If the latter is the case, as some Republican legislators have argued, then they have at least two opportunities to reverse their positions in a way that will save worthwhile pieces of legislation.

LePage’s disdain for public campaign financing is well-established, so it’s not surprising that he vetoed LD 1543, a resolve recommended by the Maine Ethics Commission as a way to clarify restrictions on how candidates can use Maine Clean Election Act funds to thank supporters. The legislation sought to tighten language about thank-yous and prevent primary candidates from spending money on post-election parties or gifts.
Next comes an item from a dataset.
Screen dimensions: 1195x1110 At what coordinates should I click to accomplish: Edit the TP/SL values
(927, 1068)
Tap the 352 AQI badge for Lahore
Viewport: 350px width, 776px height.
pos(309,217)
In his veto letter, LePage objected to the fact that the resolve would allow public campaign funds to be used for parties after a general election. The problem is, the veto will not prevent parties from happening. Instead, it just blocks the implementation of common-sense changes proposed by the Ethics Commission based on its review of past circumstances and spending reports.

To eliminate the use of public funds for post-election parties, lawmakers could introduce a resolve instructing the commission to amend its rules to ban the use of Maine Clean Election Act funds for parties. In the meantime, GOP legislators could at least take a step in that direction by joining their Democratic colleagues in overriding the veto of a bill that would prohibit the use of public funds for post-primary parties and thank-you gifts.

A second bill vetoed by LePage, LD 1232, An Act to Maintain the Integrity of the Fund for a Healthy Maine, also merits reconsideration by Republicans who voted against it. Recognizing that using Maine’s share of a national tobacco settlement for preventive and educational program represents a cost-effective investment in public health, the bill — without any impact on the current two-year budget — aims to halt the recent practice of dipping into the Fund for a Healthy Maine to fill revenue gaps or pay general expenses.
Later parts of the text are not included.